Evaluation of Fibroblast Growth Factor Receptor 2 Expression, Heterogeneity and Clinical Significance in Gastric Cancer.

BACKGROUND

We aimed to evaluate the protein and mRNA expression of fibroblast growth factor receptor 2 (FGFR2) by immunohistochemistry (IHC) and mRNA in situ hybridization (ISH), respectively, and to assess the heterogeneity of FGFR2 expression in gastric cancer (GC).

METHODS

A tissue microarray containing 362 surgically resected GC tissues and 135 matched metastatic lymph nodes was evaluated using FGFR2b IHC and FGFR2 ISH. FGFR2 fluorescence ISH was also performed in 188 cases.

RESULTS

All FGFR2-amplified cases (5 of 188) showed FGFR2b protein and FGFR2 mRNA overexpression (p < 0.001), and FGFR2 amplification was not identified in FGFR2b IHC- and FGFR2 mRNA ISH-negative cases.
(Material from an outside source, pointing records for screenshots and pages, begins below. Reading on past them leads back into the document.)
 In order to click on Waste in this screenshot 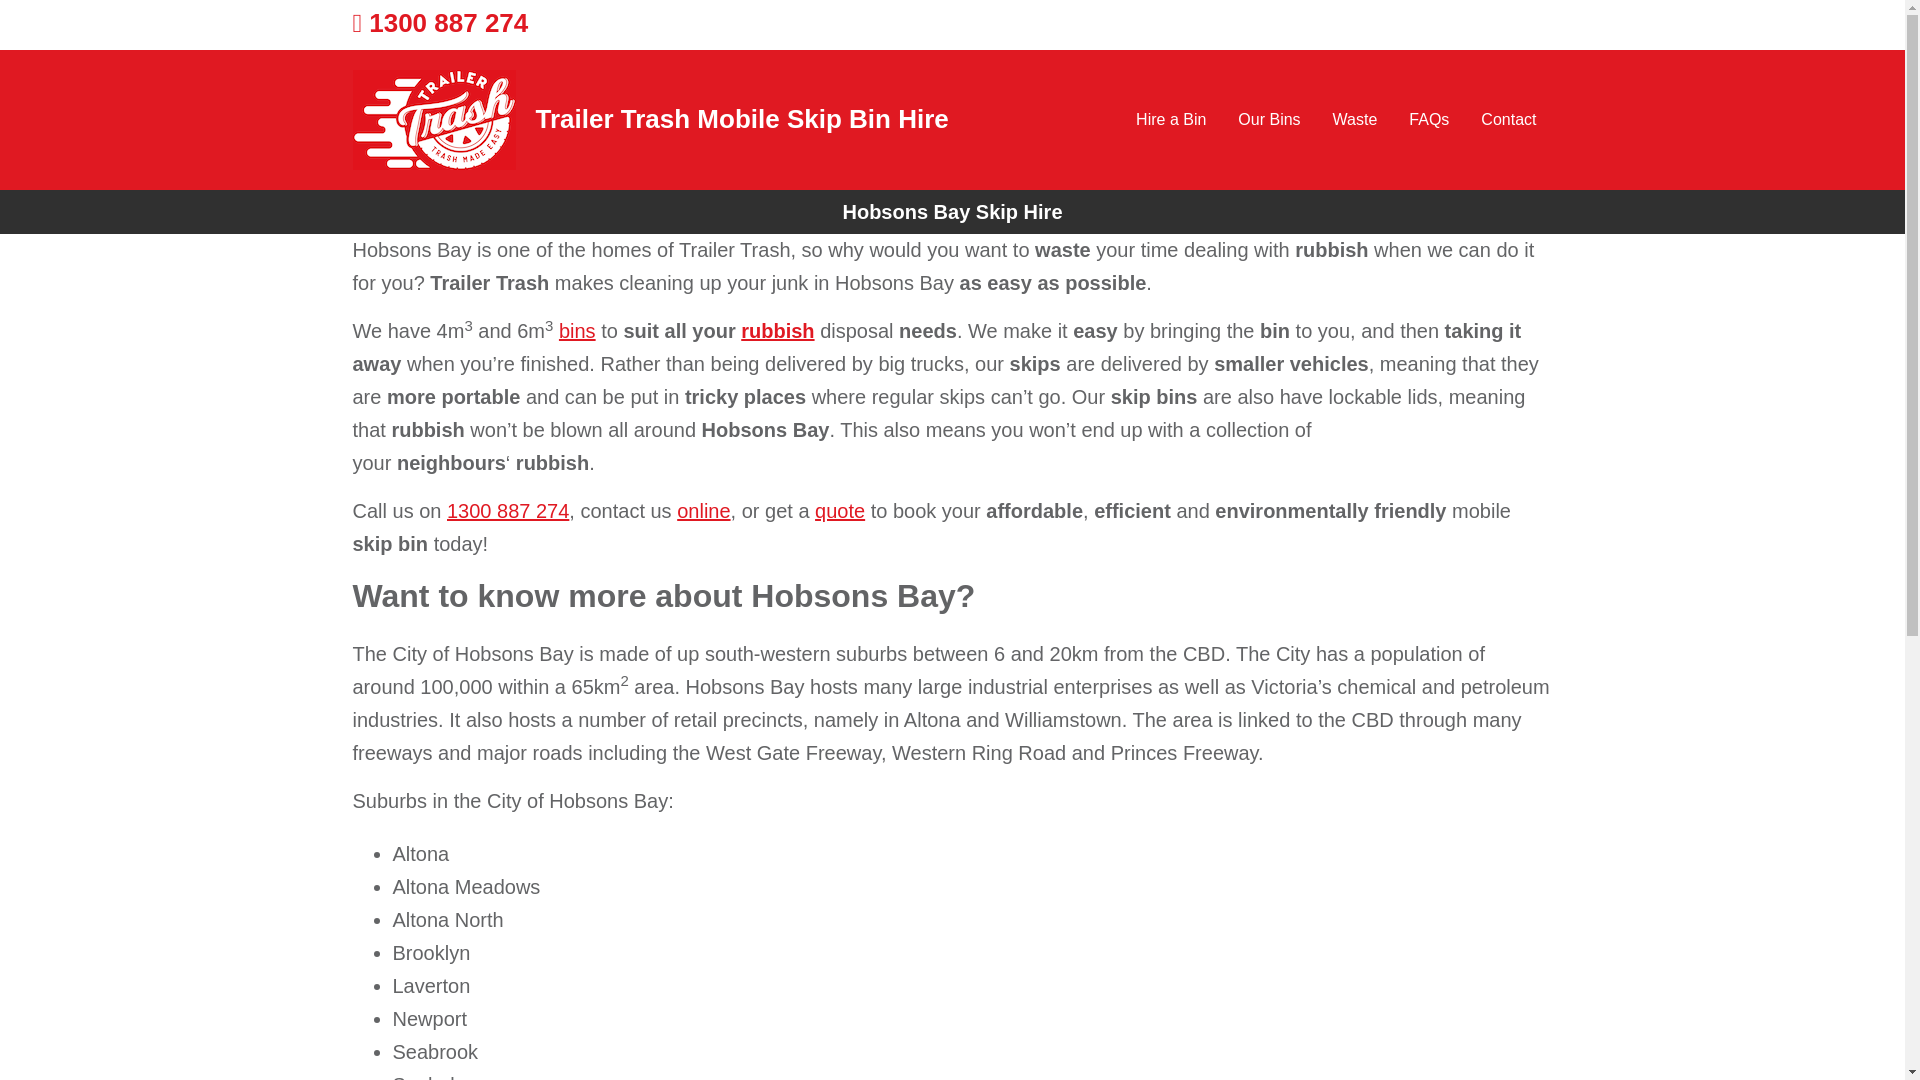, I will do `click(1355, 119)`.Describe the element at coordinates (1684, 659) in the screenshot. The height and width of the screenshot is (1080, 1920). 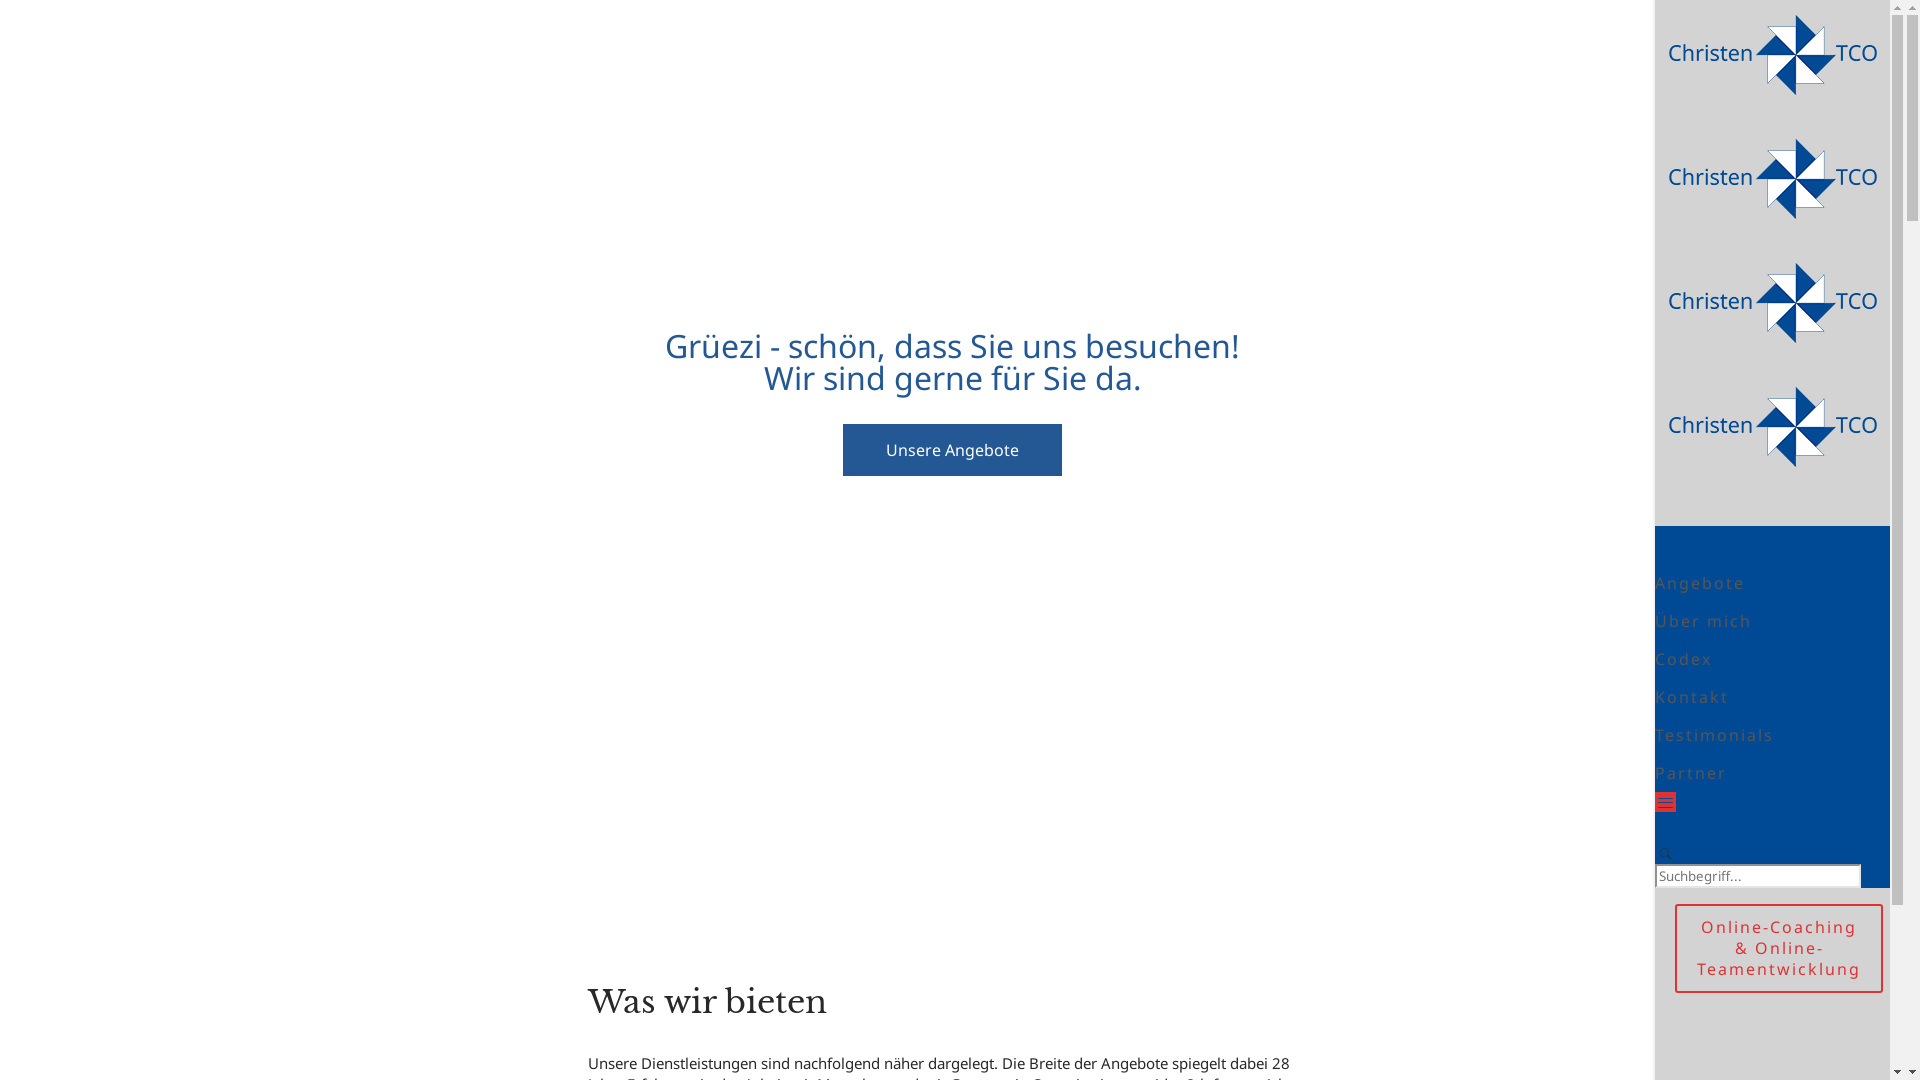
I see `Codex` at that location.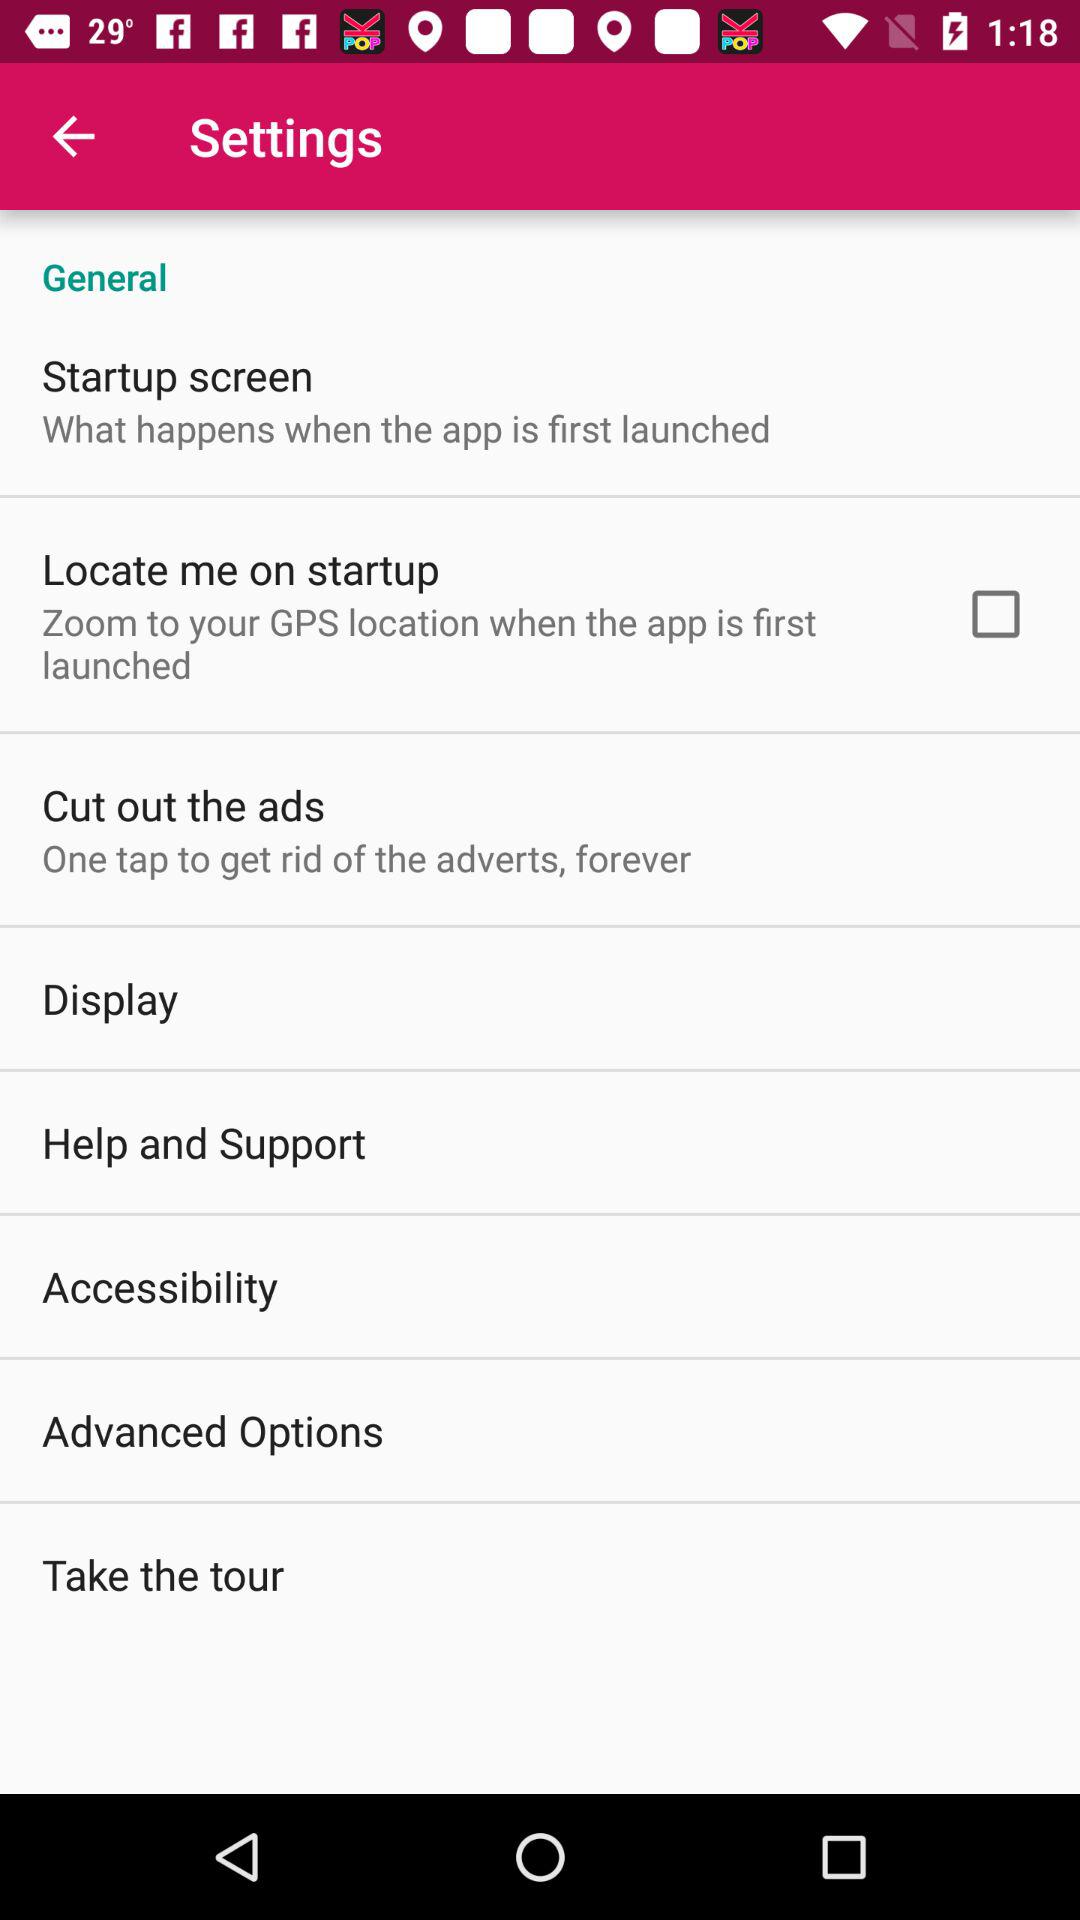 The height and width of the screenshot is (1920, 1080). I want to click on click the icon above advanced options icon, so click(160, 1286).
Kaplan-Meier survival analysis revealed that FGFR2b protein and FGFR2 mRNA overexpression was significantly associated with a poor overall survival (p < 0.001 and p = 0.012, respectively), and multivariate analyses showed that FGFR2 mRNA overexpression was an independent biomarker of a poor overall survival. Intratumoral heterogeneity of FGFR2b protein and FGFR2 mRNA overexpression was observed in 5 of 9 (55.5%) and 18 of 21 (85.7%) cases, respectively. Discordant FGFR2b and FGFR2 expression results between primary and matched metastatic lymph nodes were observed in 5 of 9 (55.5%) and 4 of 14 (28.6%) cases, respectively.

CONCLUSIONS

Intratumoral heterogeneity and discordant FGFR2b expression in primary tumors and metastatic lymph nodes are common in GC.